Monday, May 12, 2014

What happens when "Do It Yourself" types shouldn't have done it themselves

This year, as I'm trying to get outside to tend to my flower gardens and do the spring cleaning, my husband is trying to get a few projects done that should result in a lower cost for heating the house when he's finished.

You see, when we bought our house in 1998, we were madly in love with it, because it was unique and showed major potential for being a magnificent home when we did some remodeling to remove some of the "kinks" that the previous homeowner had caused to occur.  Then life happened.

Instead of spending the yearly income tax refund on remodeling, as we planned to do when pushing through the paperwork for the mortgage, we've had little "hiccups".  Here are just a few of those:

A beam that held up the front porch was rotting when the inspector did the walk through and gave us a list of things that had to be fixed before we could get financing.  He mentioned replacing the porch rail, but missed the beam.  To avoid a ton of paperwork, we propped up the roof and put a new deck under it in 2000.  The roof still needs to be replaced and is on the docket for next year's repairs.  

The former owner KNEW her septic system was on the way out and needed to be replaced.  She'd had various companies bid for the work, one of whom had even marked out where the new septic tank and leach field area would go with sticks that had been pounded into the ground.  (We learned about this when the neighbor across the street, who was friends with my husband's grandparents, came over and asked why we'd removed the sticks.)  We got the new septic put in during the summer of 2002.

My husband has had a broken wrist at work and a broken foot while riding a friend's jet ski.  He was able to go to work, but got no overtime while those injuries healed - and, in the case of the wrist, while he healed twice, as the screws and plate they used to put him back together caused problems and had to be removed again after a year.  Between him not being healthy enough to tackle the work and using the income tax to cover the bills that would have been taken care of by the overtime, those years were a wash when it came time to do remodeling.
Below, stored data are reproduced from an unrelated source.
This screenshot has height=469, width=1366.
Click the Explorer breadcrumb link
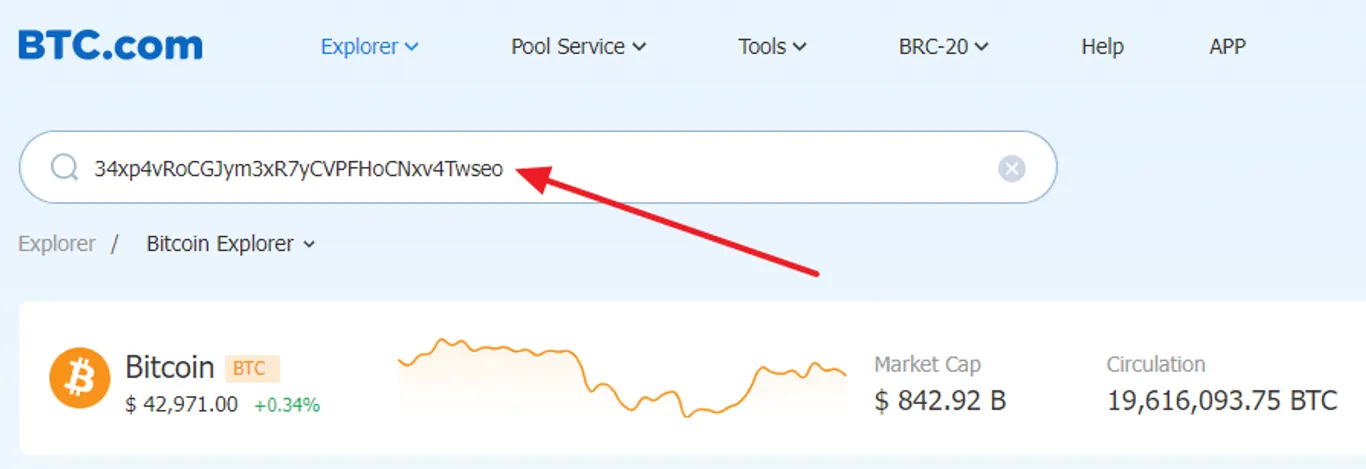[57, 243]
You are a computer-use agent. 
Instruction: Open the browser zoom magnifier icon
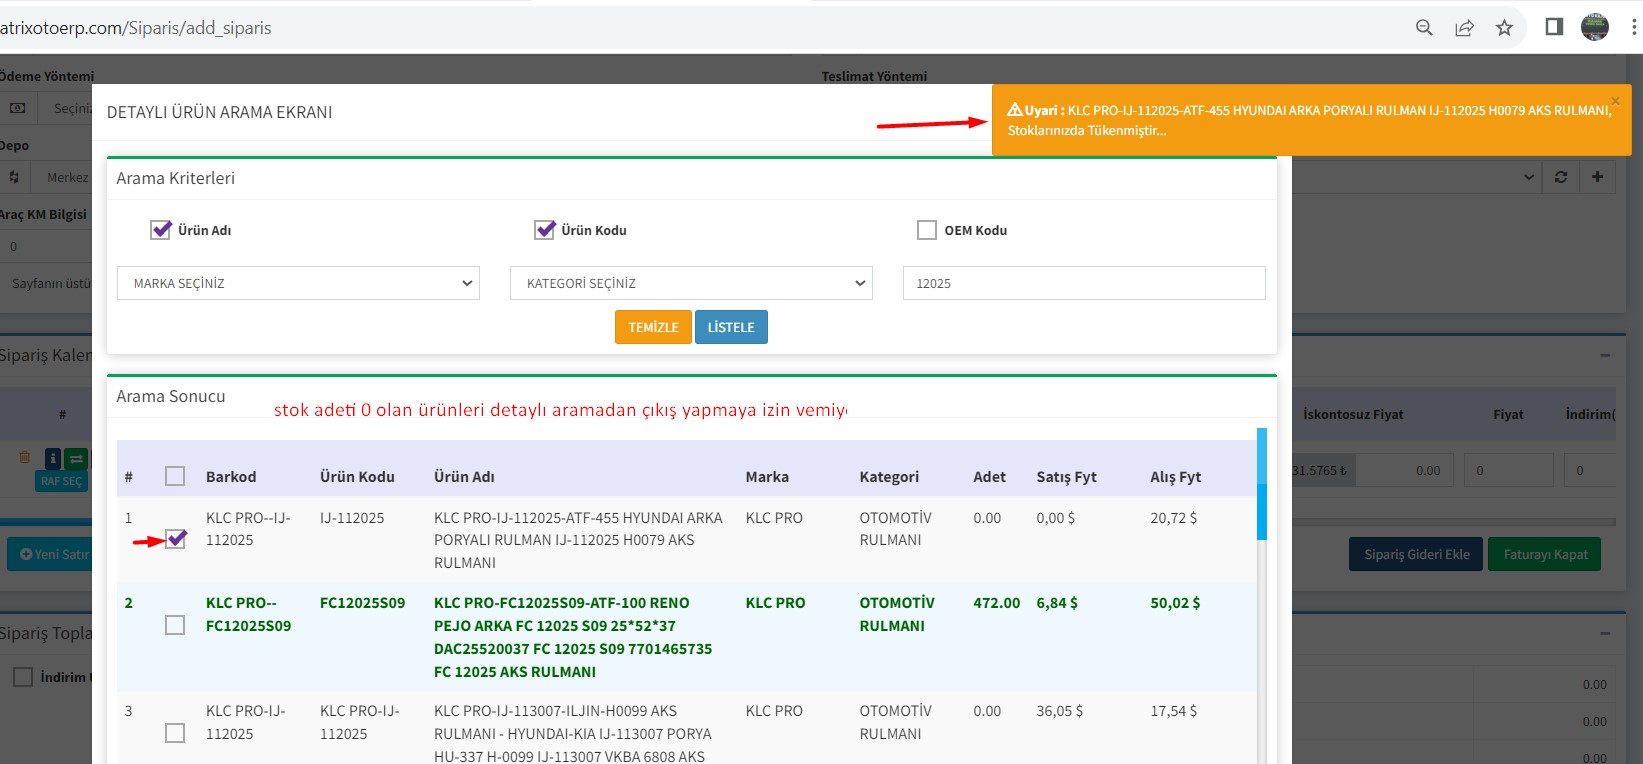tap(1424, 28)
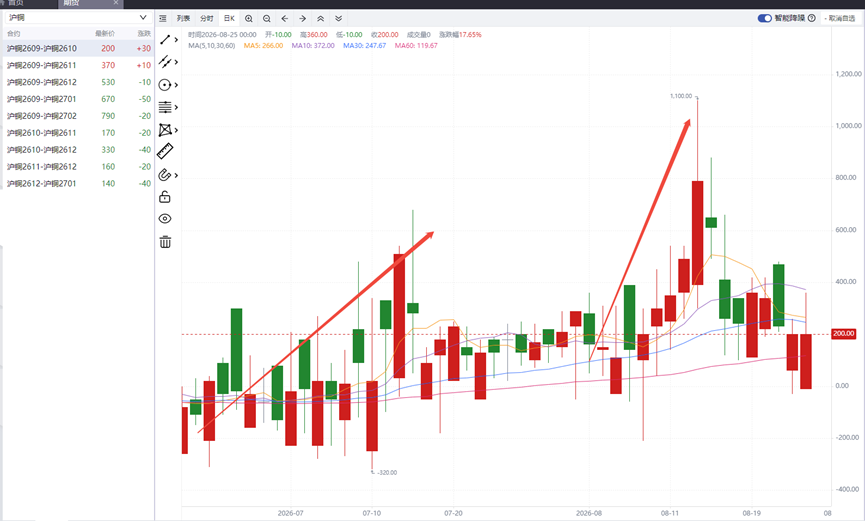
Task: Click the MA5 orange indicator label
Action: [263, 46]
In addition to taking out walls to give the whole first floor a very "open" feel, the former owners had added a "sun room/greenhouse" onto the back of the house.  According to the specs on the permit they got through the town, this was to be glass walled and put onto sonar tubes.  That isn't what they did.  The addition was solid sided with big plexiglass windows and a large sliding door leading to the back yard, but obviously no one ever explained "support beams" to these do it yourselfers.  The roof above the glass doors started to collapse, so one whole summer was dedicated to removing the glass door, properly supporting the back wall, and putting in smaller door.  It turned into a much larger project than expected because nothing was properly weatherproofed as they built, so instead of just taking apart and rebuilding one small section of the wall, the entire length had to be re-done.  Instead of having the money to fix up the part under the plexiglass windows where they put wood right onto the dirt with no cement footer to prevent rot and no protection against the insects and critters that come up from the dirt to eat the wood, the cash we had was all eaten up in the materials to fix their mess.  The "greenhouse" portion is one of the sections of the house that will just be getting taken off and not rebuilt, but the wall between the "greenhouse" and the main house has to be rebuilt first.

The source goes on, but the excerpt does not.